22/12/2008 (modifier)
Par Antoine
Note: 2/5
Couverture de la série Girls
Girls

Effectivement, l'histoire est intéressante mais malheureusement c'est le seul point positif de cette BD. Le premier tome m'avait rendu curieux de ce style de dessin et surtout d'utilisation de la couleur par informatique. J'excusais les erreurs de perspective, les approximations sur les visages... Mais trop c'est trop ! J'ai fini par lire la BD sans la regarder... Le flou en temps de cache misère ça va 5 mn... Donc l'histoire. Effectivement les persos sont caricaturaux mais comme l'a dit l'un des internautes, c'est pas vraiment gênant, dans la mesure où l'on comprend bien vite qu'on est dans le 1er degré pur. J'ai mon histoire de huis clos, je le joue jusqu'au bout et j'assume. Ensuite... ben... ouais, on lit, on veut savoir la fin... un peu parce qu'il y a les éléments clefs qui fonctionnent, les questions dont on veut les réponses... un peu parce qu'on se demande (avec un peu d'espoir) si on va être surpris par la fin... Voila. En conclusion, à lire si votre bibliothèque l'a dans son fond ou si votre libraire vous le laisse lire chez lui, mais pas plus.

22/12/2008 (modifier)
Par tonioT900
Note: 2/5
Couverture de la série La Grippe Coloniale
La Grippe Coloniale

2/5 n'est pas le reflet de la qualité de ce premier tome qui nous donne l'eau à la bouche. Une fois passé la répulsion que peut donner le dessin on est absorbé par cette histoire et ce d'autant plus lorsqu'on réside à la Réunion.

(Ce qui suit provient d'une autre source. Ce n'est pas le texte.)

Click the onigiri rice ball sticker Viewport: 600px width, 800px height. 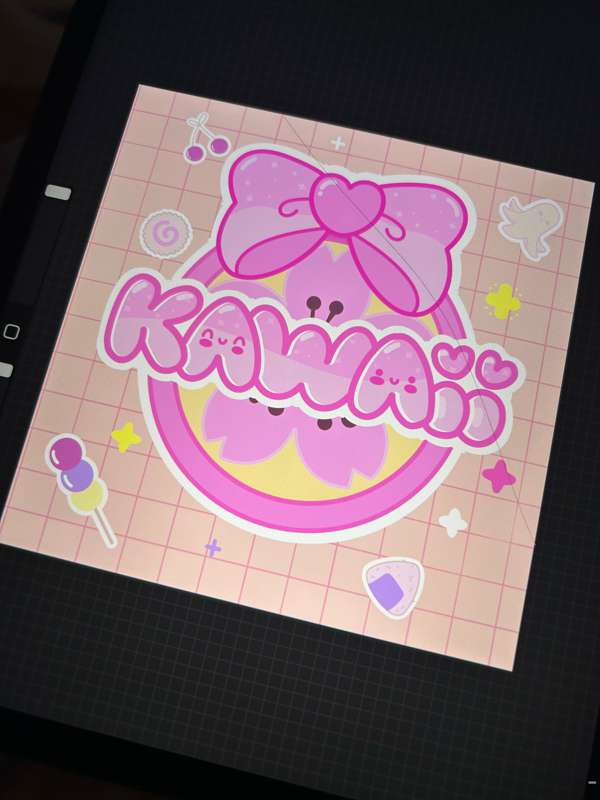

Malheureusement, à l'approche de l'année 2009 on ne voit toujours pas venir le tome 2 dont la parution semble proche de l'arlésienne.... Les rumeurs parlent de panne d'inspiration du dessinateur et de difficulté avec l'éditeur... C'est irrespectueux des lecteurs qu'on prend un peu pour une vache à lait. Je déconseille donc, à contrecœur, l'achat de cette BD.

22/12/2008 (modifier)
Par Pasukare
Note: 2/5
Couverture de la série Complainte des landes perdues
Complainte des landes perdues

Encore une série qui trainait sur mes étagères et que je n'avais jamais lue. Série achetée probablement à cause de Rosinski, le dessinateur de ma série de prédilection. Je dois dire que dans l'ensemble, je suis plutôt déçue. Par le dessin pour commencer, il est plus que moyen, c'est du Rosinski bas de gamme qui semble fait à la vas-vite et la colorisation n'est pas très belle non plus. Par le scénario ensuite : pourquoi ne pas avoir développé l'histoire de Sioban qui défait Blackmore sur les 4 tomes du premier cycle ? C'est en tous les cas ce à quoi je m'attendais et du coup j'ai été déçue par la rapidité avec laquelle est bouclé le retour des gentils Sudenne sur le trône. Et puis je n'ai trouvé strictement aucun intérêt à la partie Dame Gerfaut / Kyle of Klanach, c'est prodigieusement ennuyant, c'est mal dessiné, c'est invraisemblable et truffé de facilités et de raccourcis pour être bien certain de récupérer tous les gentils qui vont bien à la fin. Les personnages sont globalement fades, j'aimais bien Droop, ou le cuistot, eux au moins avaient quelques traits de caractères relativement intéressants, les autres sont beaucoup trop lisses, trop "parfaits" pour leur rôle de gentil ou de méchant. J'hésite à me lancer dans le deuxième cycle, qui semble pourtant au vu des avis que j'ai pu lire, de qualité nettement supérieure. Peut-être me laisserai-je tenter un jour ou l'autre.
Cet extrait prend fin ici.